Departmental Seminar - Heather Burnett

Date: 
Tue, 05/01/202114:30-16:00
Location: 
https://huji.zoom.us/j/81802167038?pwd=MG4zYm0vQmVNR05QQ1lXWlFlbEVsZz09  
Lecturer: 
Heather Burnett

The speaker of the first departmental meeting of 2021 is Heather Burnett from CNRS Paris and the university of Paris 7. The title of her talk is Social Signaling and Reasoning under Uncertainty: French "Écriture Inclusive". 

 

zoom link: https://huji.zoom.us/j/81802167038?pwd=MG4zYm0vQmVNR05QQ1lXWlFlbEVsZz09  

 

AbstractSocial Signaling and Reasoning under Uncertainty: French "Écriture Inclusive"

Gender inclusive writing ("écriture inclusive" EI) has long been the topic of public debates in France. Examples of EI for the word "students" are shown in (1).

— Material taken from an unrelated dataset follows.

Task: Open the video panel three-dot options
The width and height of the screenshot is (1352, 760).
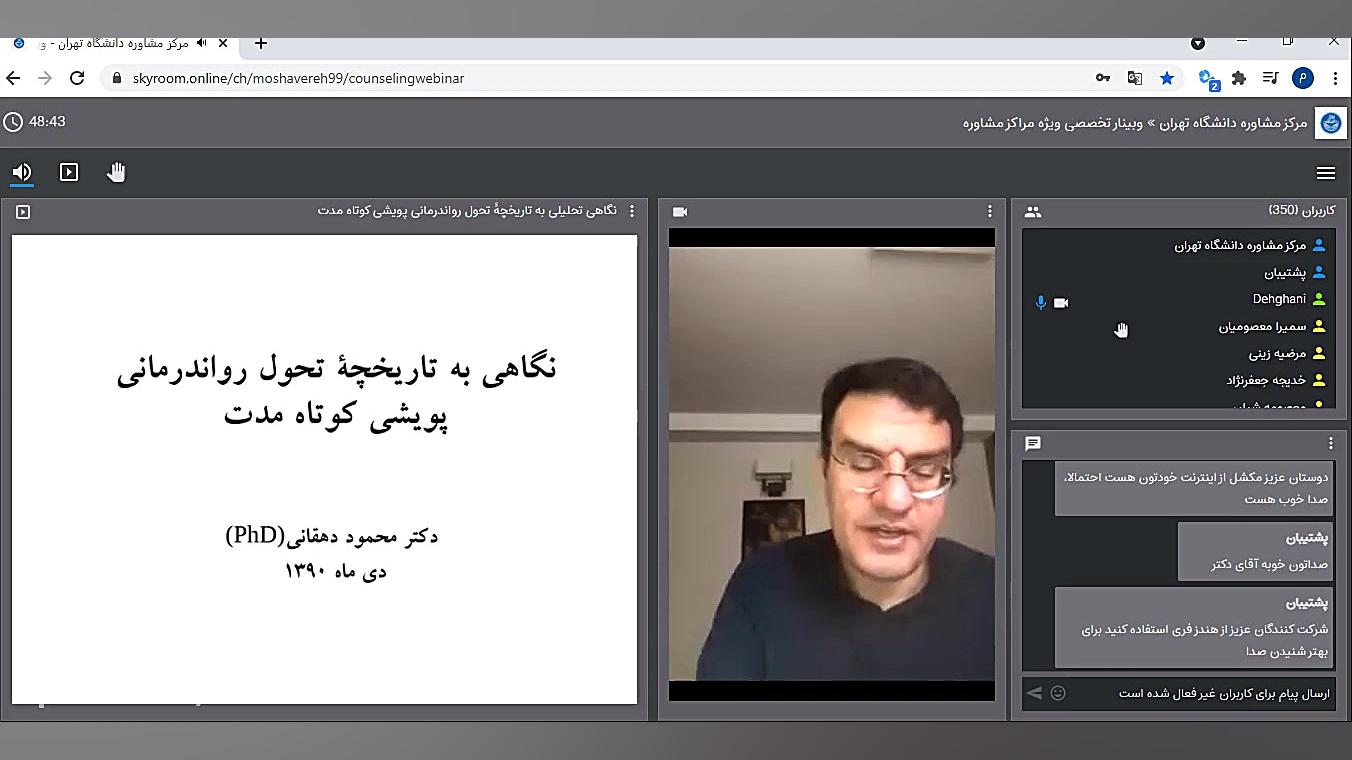Action: (x=990, y=211)
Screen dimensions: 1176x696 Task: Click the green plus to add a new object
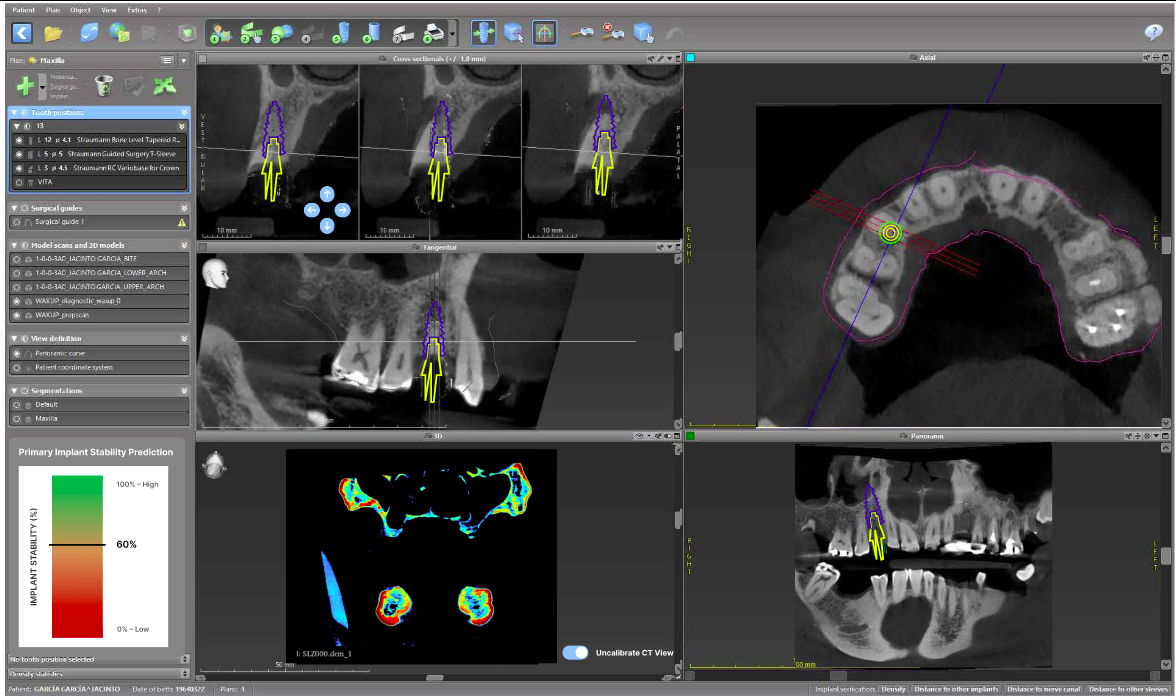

(1) a. étudiant·e·s (point médian)
b. étudiant.e.s (period)
c. étudiants et étudiantes (repetition)
d. étudiant(e)s (parentheses)
e. étudiant-e-s (dash)
f. étudiantEs (capital)
g. étudiant/e/s (slash)
h. étudiant--e--s (double dash)

These debates have amplified since the Macron government prohibited the use of the point médian (1a) in official documents in 2017 (Abbou et al. 2018). In addition to being a point of disagreement between feminists and anti-feminists, EI is also controversial among feminists: it has many variants (1), who often disagree on which variant should be used (Abbou 2017).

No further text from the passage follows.